New Beginnings With A Nikon FE

Top plate Nikon FE

This is not the Nikon FE I bought about twenty to twenty-five years ago. I sold that and then a few years later I had a yen to have one again, so I bought this one.

It’s a manual focus camera that uses one little Mallory cell to power the exposure meter, and the battery lasts about a year of normal shooting. To take a reading you half cock the wind-on lever and that activates the meter. Then you adjust either the aperture on the lens or the shutter speed on the dial on the top plate until the needle and your settings coincide.

As long as you remain in similar lighting conditions you can leave that where it is once you have set it. If the lighting changes you have to reset the exposure.

After a while you get into the habit of keeping an eye on that floating needle in the viewfinder.

And for years I have used it in the same way to get the correct exposure, namely to line up the floating needle in the left of the viewfinder to the control needle by changing aperture or shutter speed. And I never gave a thought to the word ‘Auto’ on the shutter speed dial.

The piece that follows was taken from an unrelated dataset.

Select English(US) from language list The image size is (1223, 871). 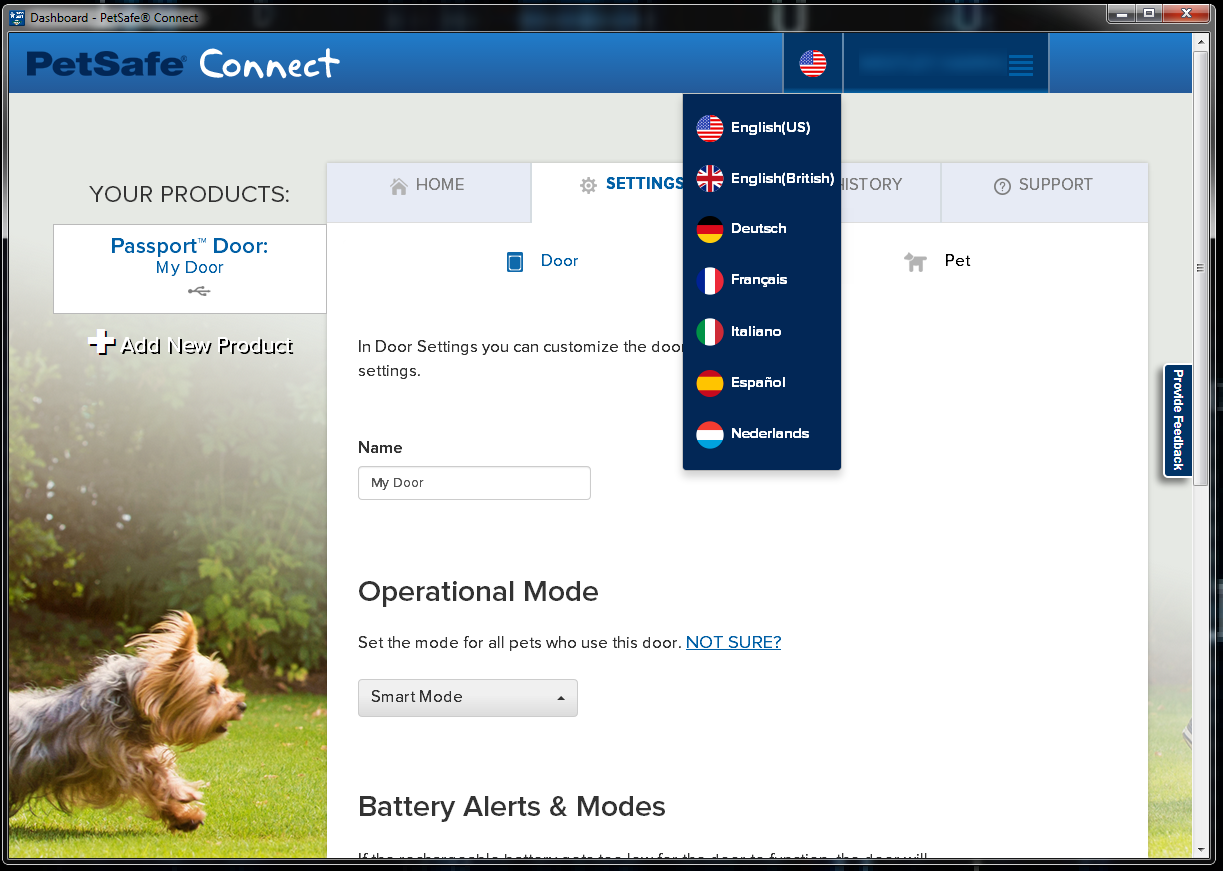769,128
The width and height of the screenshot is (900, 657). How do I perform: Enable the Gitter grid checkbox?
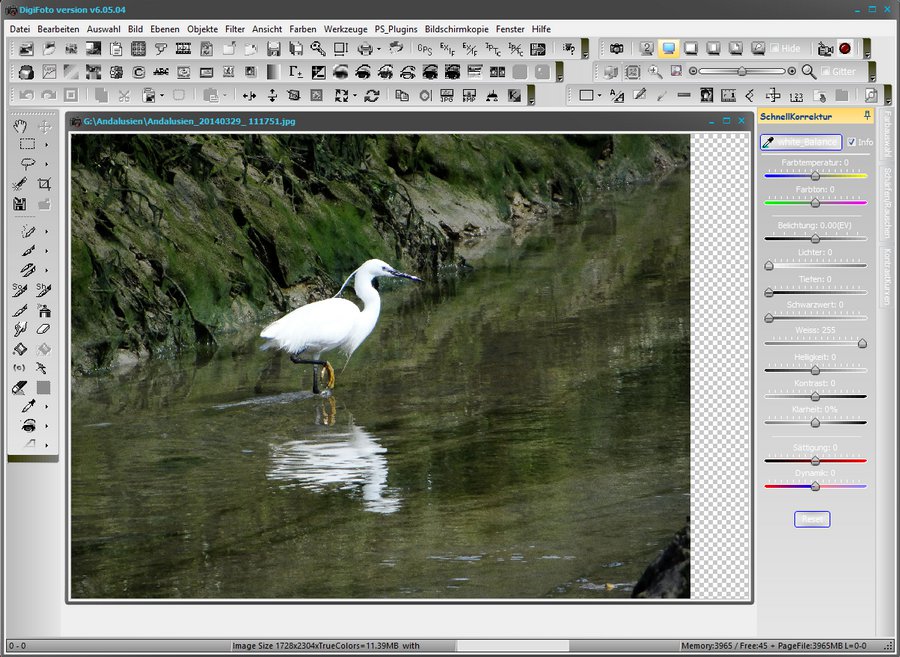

At least I didn’t until I was watching a video about the Nikon F3, and the presenter explained its development from the Nikon F2. In the course of doing that he mentioned that the Nikon FE could operate in Aperture Priority with auto exposure by setting the shutter speed dial to Auto.

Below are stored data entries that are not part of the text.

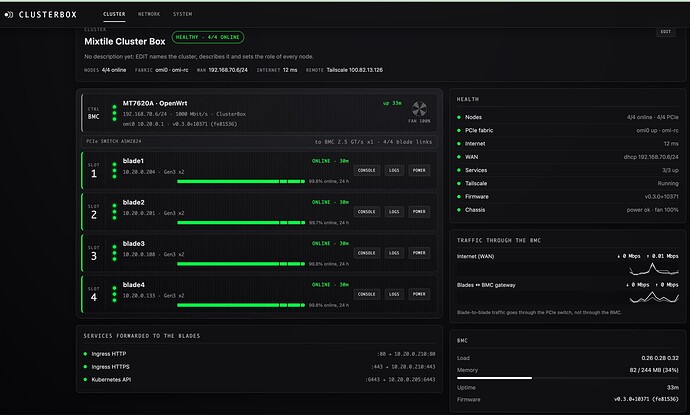This screenshot has height=415, width=690.
Task: Click blade1 status LED indicator dots
Action: pos(114,171)
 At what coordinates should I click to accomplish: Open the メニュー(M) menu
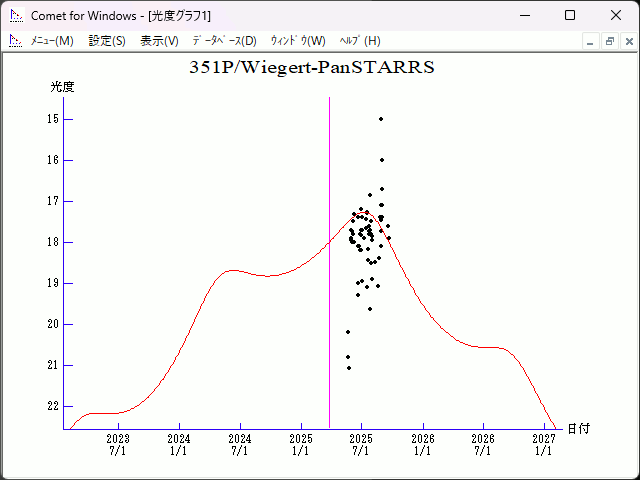[52, 41]
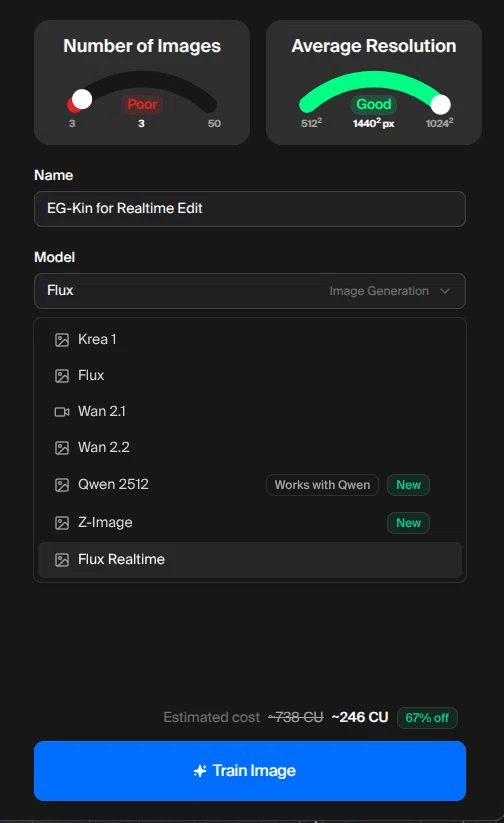Click the image icon beside Qwen 2512
The height and width of the screenshot is (823, 504).
coord(62,485)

What a revelation, because my reason for leaving the camera on the shelf is that having to do two things – focus the manual focus lens and also to get the exposure right – is one too many things to do when I want to take a shot when the scene is changing rapidly.

The lens on the camera is a Nikon 50mm f1.8 E lens, known for rendering a dreamy or filmic image character.

Maybe the 50mm f1.4 AIS, known for making very rounded images with depth. That thought can park itself until I use the camera and see what I think of the result with the current lens.